DOCUMENT EXTRACT>
----

- IOC nation: BRA
- National flag: Brazil
- Sport: Handball
- Other sports: Beach Handball; Wheelchair Handball;
- Official website: cbhb.org.br

HISTORY
- Preceding organisations: Brazilian Confederation of Sports (CBD)
- Year of formation: 1 June 1979; 47 years ago at Rio de Janeiro (Brazil)

DEMOGRAPHICS
- Membership size: 26

AFFILIATIONS
- International federation: International Handball Federation (IHF)
- IHF member since: 1954
- Continental association: Pan-American Team Handball Federation (PATHF)
- National Olympic Committee: Brazilian Olympic Committee (BOC)

----

AIM 1> Condense the affiliations section of the Brazil handball profile, beginning "International federation", into one sentence that keeps its main facts.

----

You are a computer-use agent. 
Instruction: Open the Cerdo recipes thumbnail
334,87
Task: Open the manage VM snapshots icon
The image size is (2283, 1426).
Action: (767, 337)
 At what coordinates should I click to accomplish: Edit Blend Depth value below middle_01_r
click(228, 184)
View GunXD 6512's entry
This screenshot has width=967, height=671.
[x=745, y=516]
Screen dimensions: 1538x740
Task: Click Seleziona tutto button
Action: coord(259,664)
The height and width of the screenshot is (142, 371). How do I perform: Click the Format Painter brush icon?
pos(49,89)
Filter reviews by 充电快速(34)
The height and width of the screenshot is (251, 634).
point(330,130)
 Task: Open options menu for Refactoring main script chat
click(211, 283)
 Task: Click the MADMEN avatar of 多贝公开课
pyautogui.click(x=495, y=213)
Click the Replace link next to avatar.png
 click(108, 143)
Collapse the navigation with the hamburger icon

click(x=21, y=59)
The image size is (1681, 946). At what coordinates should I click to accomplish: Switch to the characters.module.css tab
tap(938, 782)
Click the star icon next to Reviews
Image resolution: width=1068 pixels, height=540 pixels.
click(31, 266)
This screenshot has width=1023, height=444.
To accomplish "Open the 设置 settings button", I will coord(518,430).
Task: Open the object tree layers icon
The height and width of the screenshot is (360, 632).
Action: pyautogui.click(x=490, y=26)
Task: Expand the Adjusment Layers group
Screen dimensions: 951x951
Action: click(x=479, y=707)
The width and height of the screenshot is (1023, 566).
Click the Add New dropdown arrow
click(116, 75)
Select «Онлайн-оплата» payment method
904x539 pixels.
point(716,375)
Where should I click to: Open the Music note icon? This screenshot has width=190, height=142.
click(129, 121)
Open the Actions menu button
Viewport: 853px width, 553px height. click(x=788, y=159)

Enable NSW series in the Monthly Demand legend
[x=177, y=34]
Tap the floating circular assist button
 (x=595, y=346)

----

AIM 2> Please reproduce, unchanged, everything in the records from the line containing "The image size is (1681, 946)." down to the end of the records.

WRITTEN SOLUTION 1> The body is affiliated with the International Handball Federation (IHF), a member since 1954, with the Pan-American Team Handball Federation (PATHF) as its continental association, and with the Brazilian Olympic Committee (BOC) as its National Olympic Committee.

WRITTEN SOLUTION 2>
The image size is (1681, 946). At what coordinates should I click to accomplish: Switch to the characters.module.css tab
tap(938, 782)
Click the star icon next to Reviews
Image resolution: width=1068 pixels, height=540 pixels.
click(31, 266)
This screenshot has width=1023, height=444.
To accomplish "Open the 设置 settings button", I will coord(518,430).
Task: Open the object tree layers icon
The height and width of the screenshot is (360, 632).
Action: pyautogui.click(x=490, y=26)
Task: Expand the Adjusment Layers group
Screen dimensions: 951x951
Action: click(x=479, y=707)
The width and height of the screenshot is (1023, 566).
Click the Add New dropdown arrow
click(116, 75)
Select «Онлайн-оплата» payment method
904x539 pixels.
point(716,375)
Where should I click to: Open the Music note icon? This screenshot has width=190, height=142.
click(129, 121)
Open the Actions menu button
Viewport: 853px width, 553px height. click(x=788, y=159)

Enable NSW series in the Monthly Demand legend
[x=177, y=34]
Tap the floating circular assist button
 (x=595, y=346)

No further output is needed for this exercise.